Erreur médicale : les 4 preuves indispensables

Dans les dossiers d’erreur médicale, la question n’est pas seulement de savoir ce qu’il s’est passé, mais ce que l’on peut prouver.

stéthoscope: symbole de la prise en charge médicale

Pour un dossier solide, que ce soit devant la CCI ou devant le juge, voici les éléments essentiels qu’il faudra rassembler :

  1. Le dossier médical complet

Son obtention est la base préalable à toute démarche en vue d’une indemnisation.

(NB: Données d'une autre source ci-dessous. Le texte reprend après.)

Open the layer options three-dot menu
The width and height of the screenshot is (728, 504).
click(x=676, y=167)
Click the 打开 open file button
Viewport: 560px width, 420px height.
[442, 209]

Il doit comprendre notamment, selon la situation :

  • Comptes rendus opératoires
  • Observations médicales
  • Transmissions infirmières
  • Prescriptions
  • Résultats d’examens
  • Imagerie (radios, IRM, scanner…)
  • Feuilles de surveillance
  • Consentements aux actes
  • Bulletins d’hospitalisation

2. La preuve de la faute

L’accident peut être fautif ou non fautif.

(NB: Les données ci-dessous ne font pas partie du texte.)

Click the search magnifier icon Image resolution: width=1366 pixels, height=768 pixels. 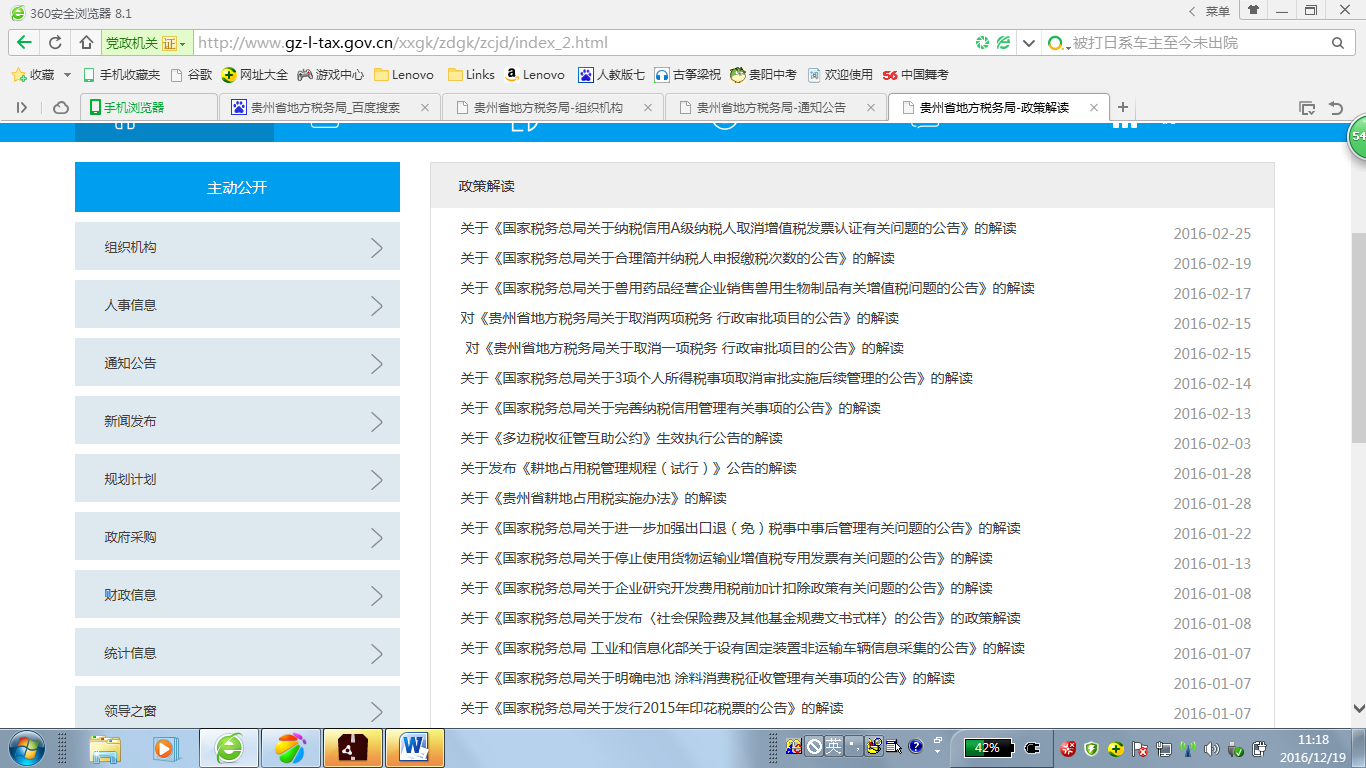pyautogui.click(x=1337, y=43)
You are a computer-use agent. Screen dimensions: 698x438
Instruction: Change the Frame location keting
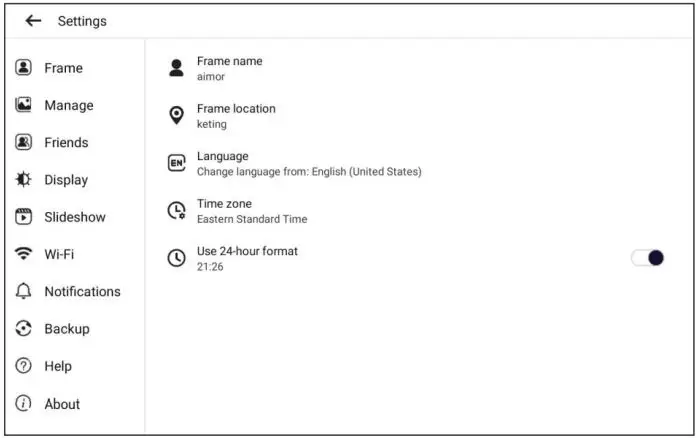(x=235, y=116)
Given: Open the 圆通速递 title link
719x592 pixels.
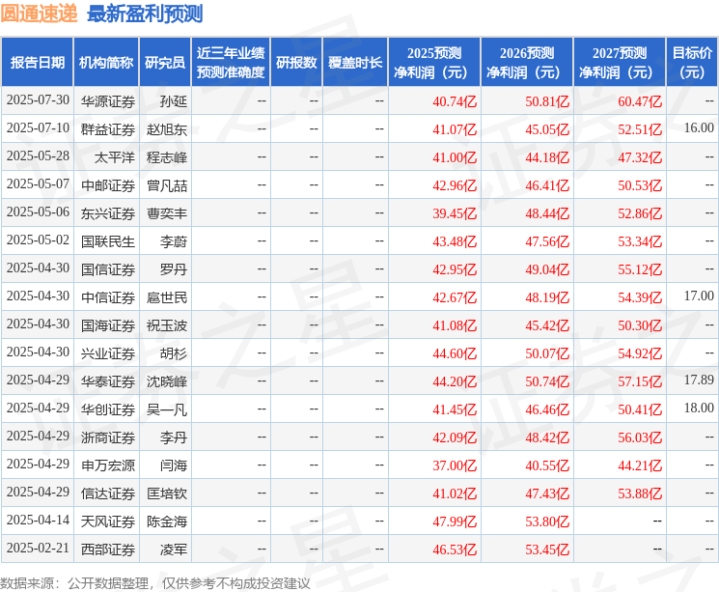Looking at the screenshot, I should (39, 14).
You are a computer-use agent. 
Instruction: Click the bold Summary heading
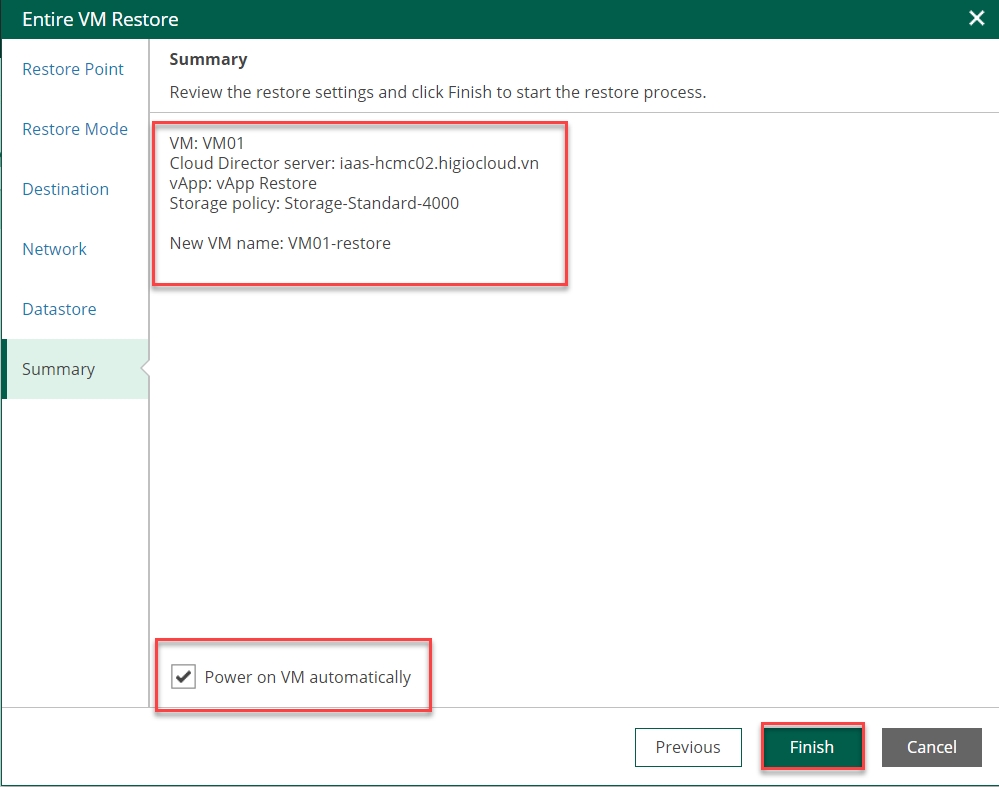pos(208,59)
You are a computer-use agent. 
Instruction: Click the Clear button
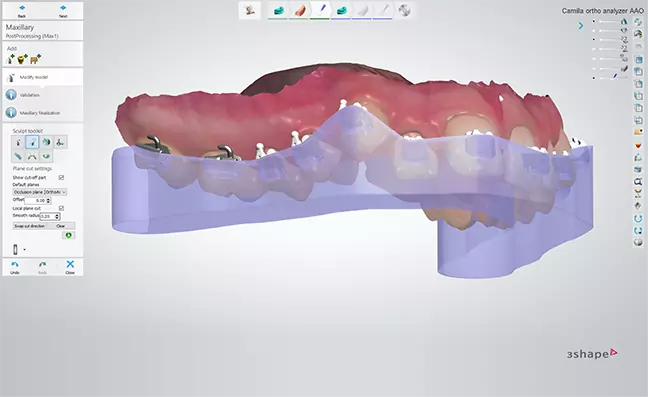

La faute peut prendre différentes formes :

  • défaut d’information du patient
  • geste technique inadapté
  • retard diagnostique
  • non-respect des recommandations ou protocoles

La preuve résultera de la confrontation du dossier médical avec les données scientifiques, ce qui fait partie du rôle de l’expert.

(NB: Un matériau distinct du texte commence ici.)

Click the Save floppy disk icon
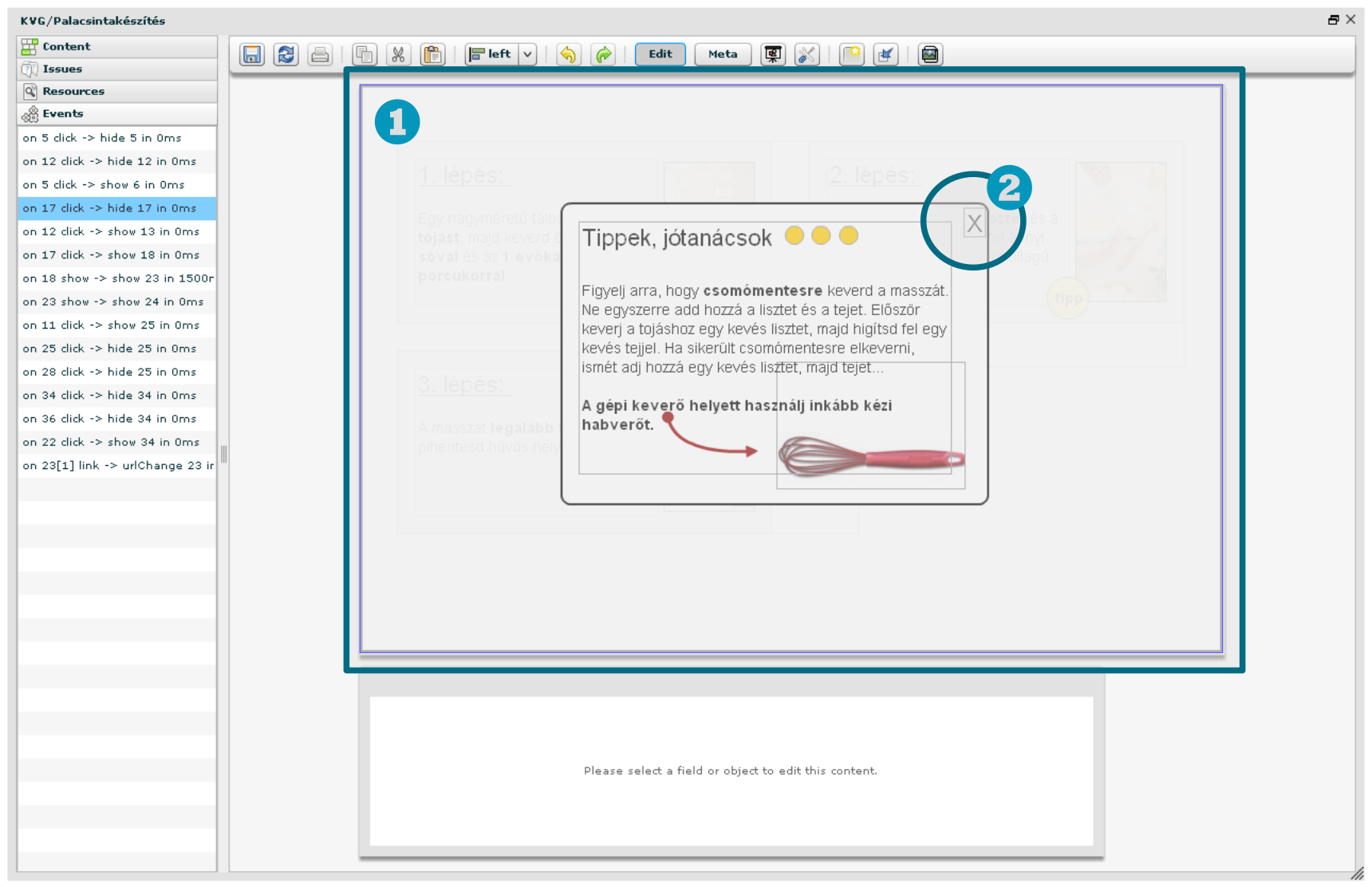(x=252, y=54)
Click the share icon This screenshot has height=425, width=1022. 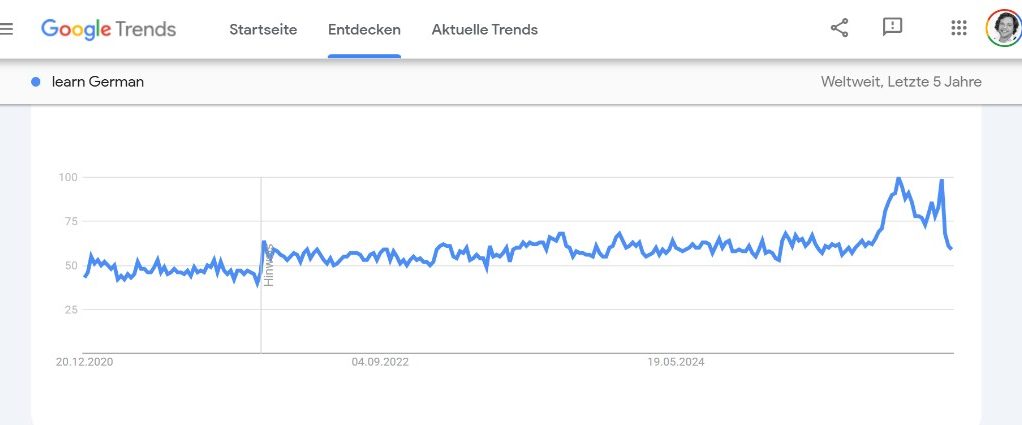pos(839,28)
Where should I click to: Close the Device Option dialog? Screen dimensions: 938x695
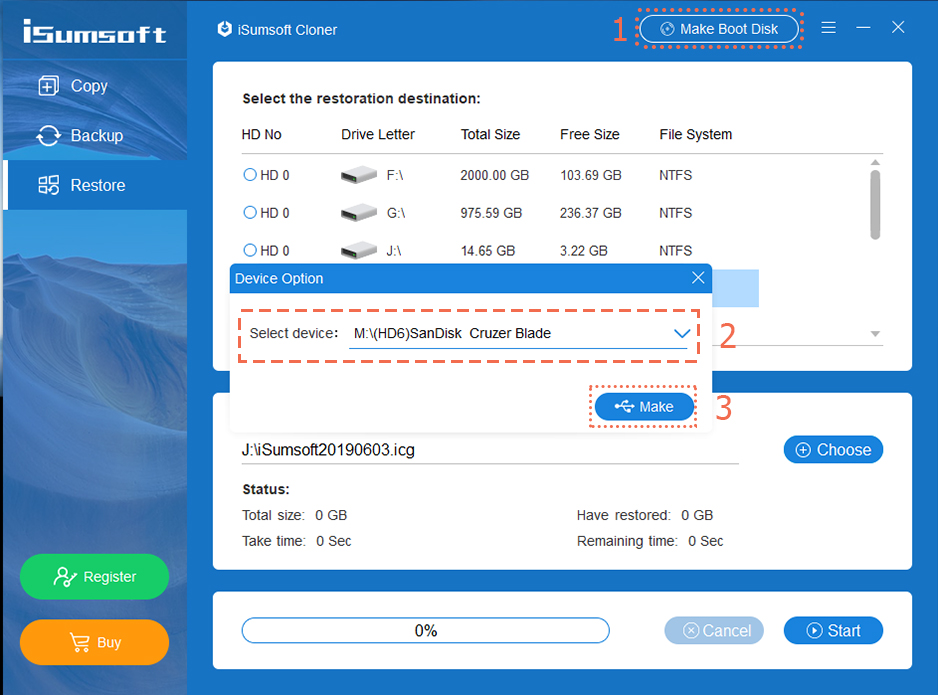pos(698,278)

Cependant, certains accidents médicaux relèvent de l’aléa thérapeutique ou de l’infection nosocomiale, qui bénéficient d’un régime d’indemnisation sans démonstration de faute.

3. La preuve du dommage

Accident

Pour demander une indemnisation après une erreur médicale, il ne suffit pas qu’une faute soit commise : il faut démontrer un préjudice.

Cela repose le plus souvent sur :

  • Certificats médicaux (notamment de constat des séquelles)
  • Résultats d’examens postérieurs à l’acte critiqué
  • Arrêts de travail
  • Impact sur la vie quotidienne ou professionnelle : témoignages des proches, attestations diverses

Sans dommage caractérisé, il n’y a pas d’indemnisation.

4. La preuve du lien de causalité

Ce point est bien sûr discuté au cours de l’expertise médicale. Toutefois, il est possible de rassembler à l’avance des arguments scientifiques en vue d’établir que :

  • Les soins reçus
  • ou l’absence de soins appropriés

sont à l’origine directe du dommage, ou en tous cas d’une perte de chance d’éviter la réalisation du dommage.

Pourquoi ces preuves sont-elles si importantes ?

Parce qu’elles déterminent :

  • La reconnaissance de la responsabilité
  • L’évaluation du préjudice subi
  • Le montant de l’indemnisation

Dans la pratique, la préparation minutieuse du dossier, en amont de l’expertise, est souvent un facteur décisif.